Androgen deprivation therapy (ADT) and androgen receptor (AR) antagonists, such as darolutamide remain as the first-line pharmacological strategy against prostate cancer (PC). Despite this, it has been estimated that 10-20 % PC patients progress to castration-resistant prostate cancer (CRPC), which is associated with a poor therapeutical response to treatment and resulting in less than 5-year survival. CRPC maintains its growth by switching AR-independent signalling pathways particularly, fibroblast growth factor receptor (FGFR)-signalling. Tumour microenvironment (TME), a physiologic 3D-environment of PC with tumour-stroma interaction and extracellular matrix (ECM), is known to contribute to the development of CRPC and AR-independence.

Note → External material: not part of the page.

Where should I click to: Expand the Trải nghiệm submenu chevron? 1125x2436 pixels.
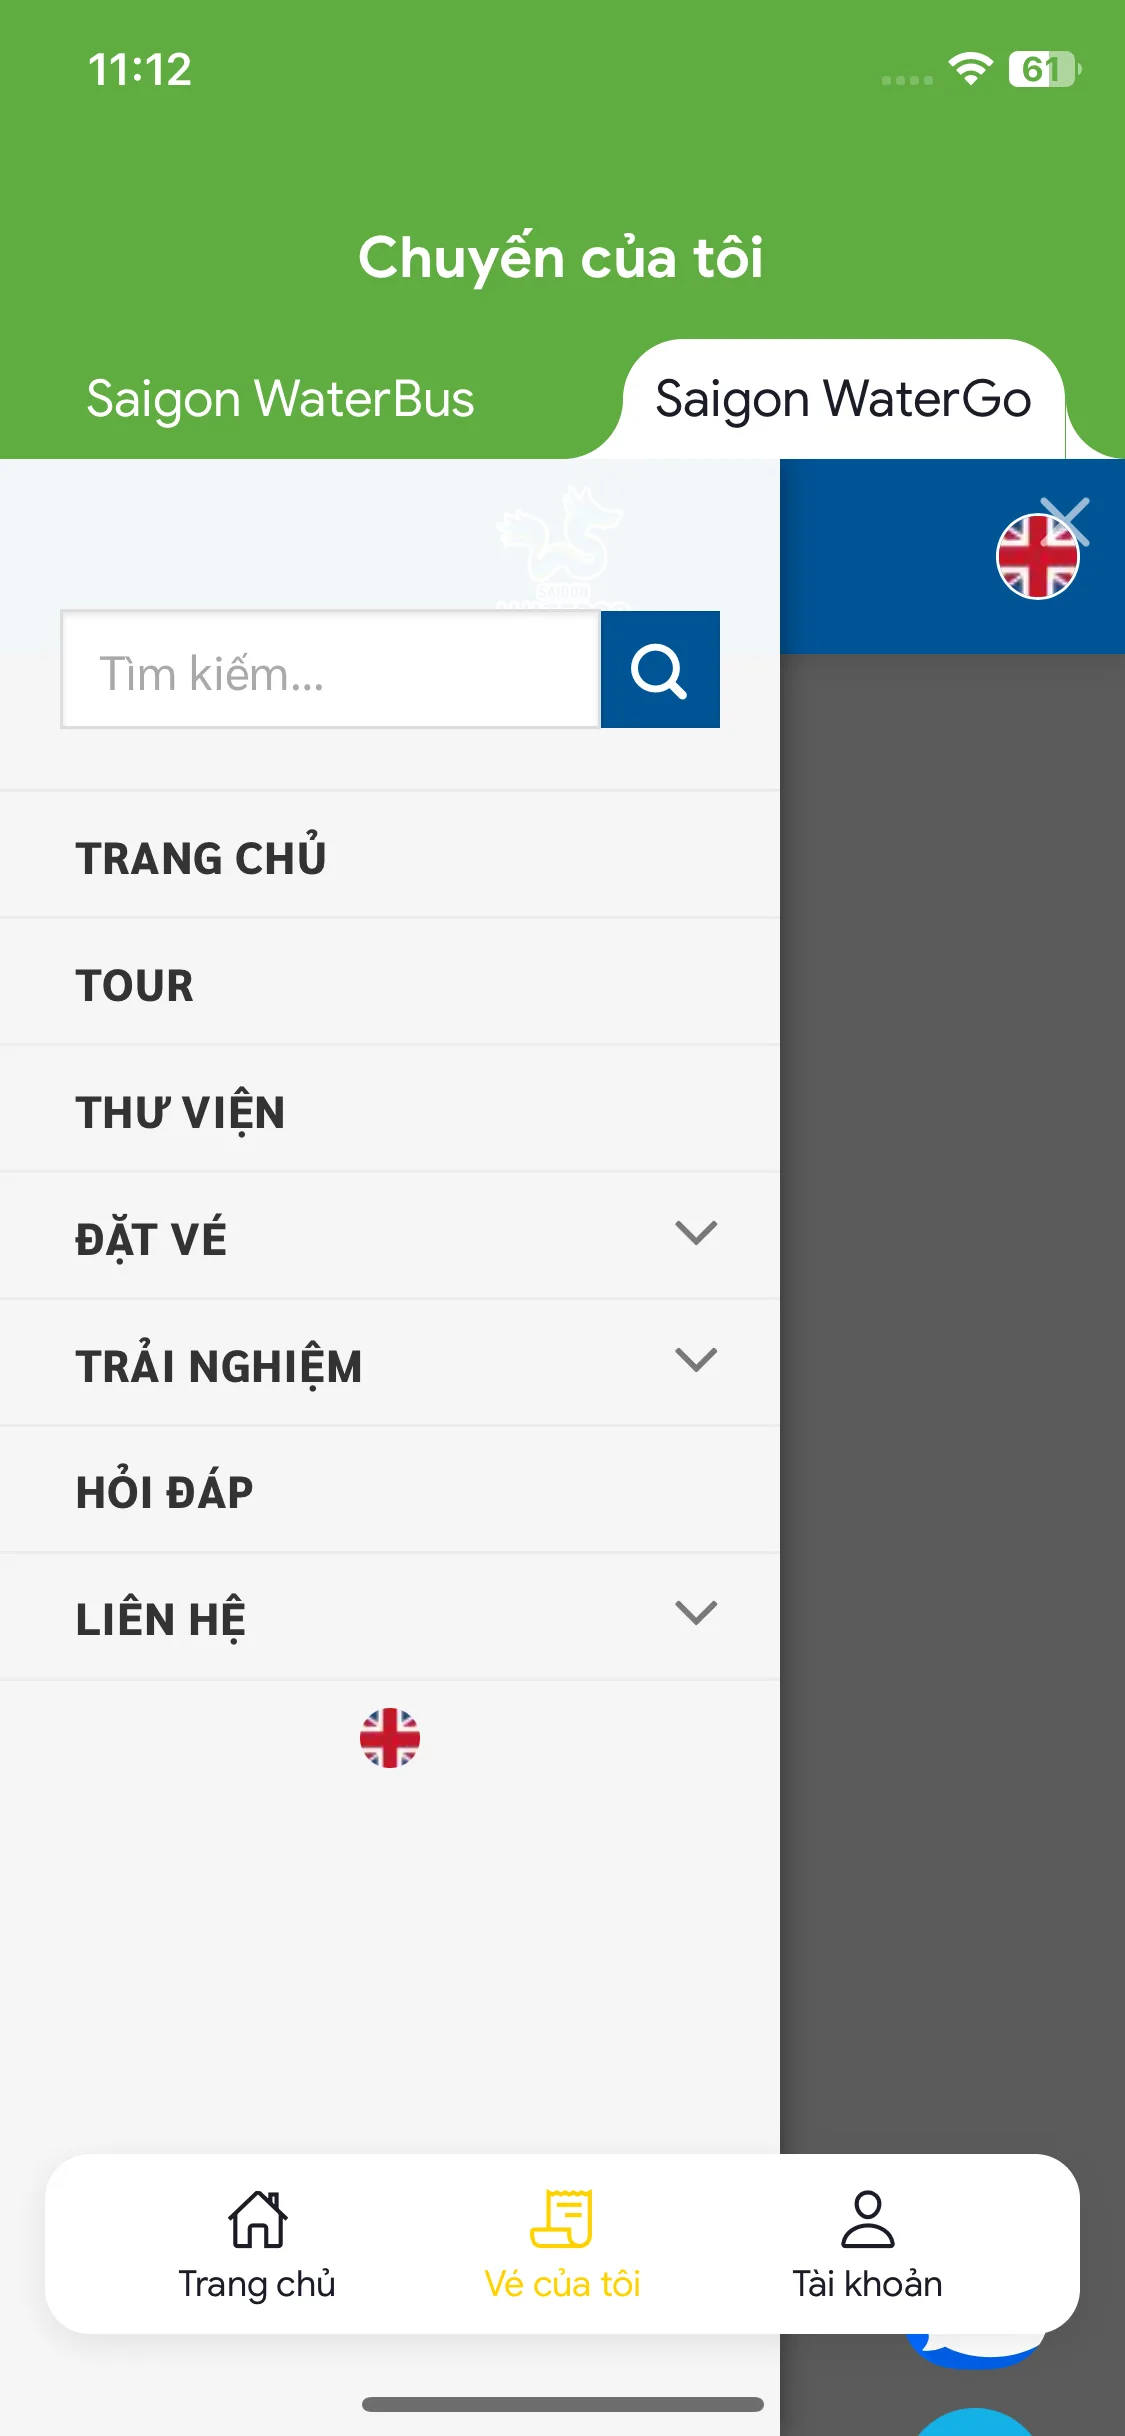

The aim of the current thesis was to investigate the effectiveness of combining clinically utilized AR-inhibitor, darolutamide with a second-generation FGFR-inhibitor FIIN1. The second aim was to develop an in vitro PC model with key TME characteristics and evaluate the impact of 3D organotypic modelling, ECM and stromal component on treatment effectiveness. VCaP cell line was utilized as tumour and PF179T GFP cancer-associated fibroblasts (CAFs) as a stromal component. FIIN1 and darolutamide combination was studied in 2D, 3D and CAF-included co-culture models by evaluating proliferation, viability, and morphology of PC in response to treatment. The combination of inhibitors did not result in a distinct effect compared to inhibitors given separately. However, it was found that treatment effectivity decreased when given to more physiologic PC models. Specifically, 3D co-culture was associated with the lowest sensitivity to treatment, whereas simplistic 2D model was the most sensitive. All in all, results suggest the importance of combining both 3D modelling, ECM as well as tumour-stroma interaction in PC already in vitro, for achieving a good predictability in early-stages of drug screening. Furthermore, the developed 3D co-culture could be optimized for greater applicability and TME could be studied in-depth as a potential PC drug target.